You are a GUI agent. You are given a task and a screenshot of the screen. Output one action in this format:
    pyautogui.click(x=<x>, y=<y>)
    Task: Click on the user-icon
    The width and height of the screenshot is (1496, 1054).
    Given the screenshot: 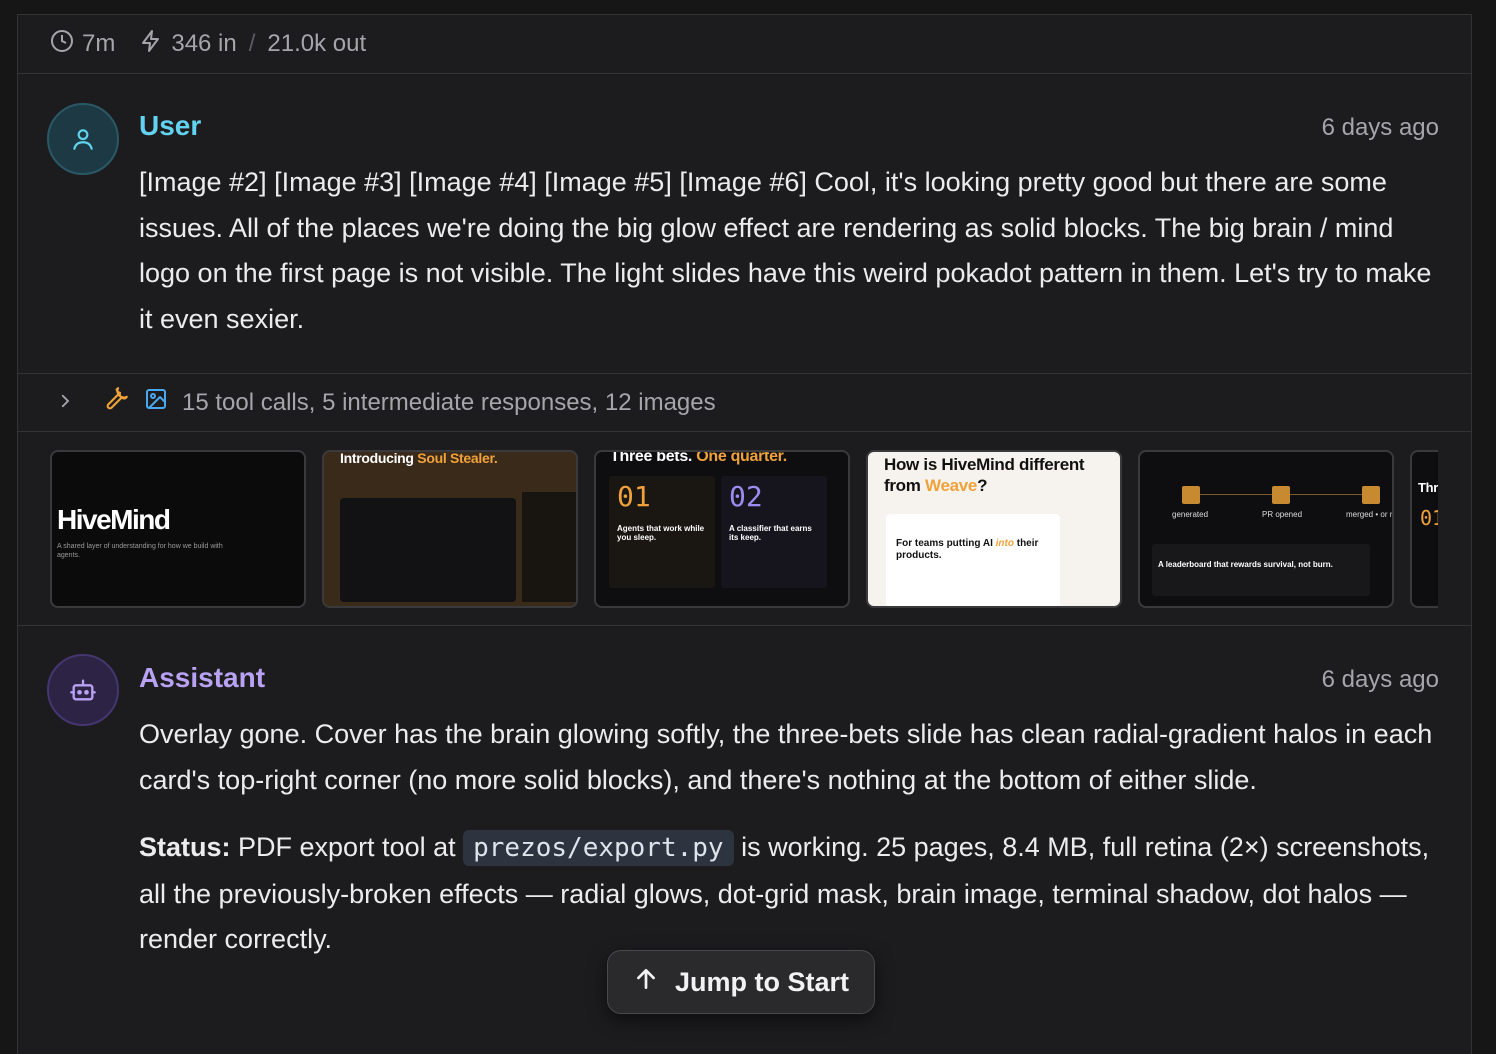 What is the action you would take?
    pyautogui.click(x=83, y=140)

**WRITTEN TASK**
Rewrite the lines from the start of the rows through the line containing "The width and" as a Markdown table with the columns Line and Text, numbering each line and omitting blank lines.

**TASK OUTPUT**
| Line | Text |
|---|---|
| 1 | You are a GUI agent. You are given a task and a screenshot of the screen. Output one action in this format: |
| 2 |     pyautogui.click(x=<x>, y=<y>) |
| 3 |     Task: Click on the user-icon |
| 4 |     The width and height of the screenshot is (1496, 1054). |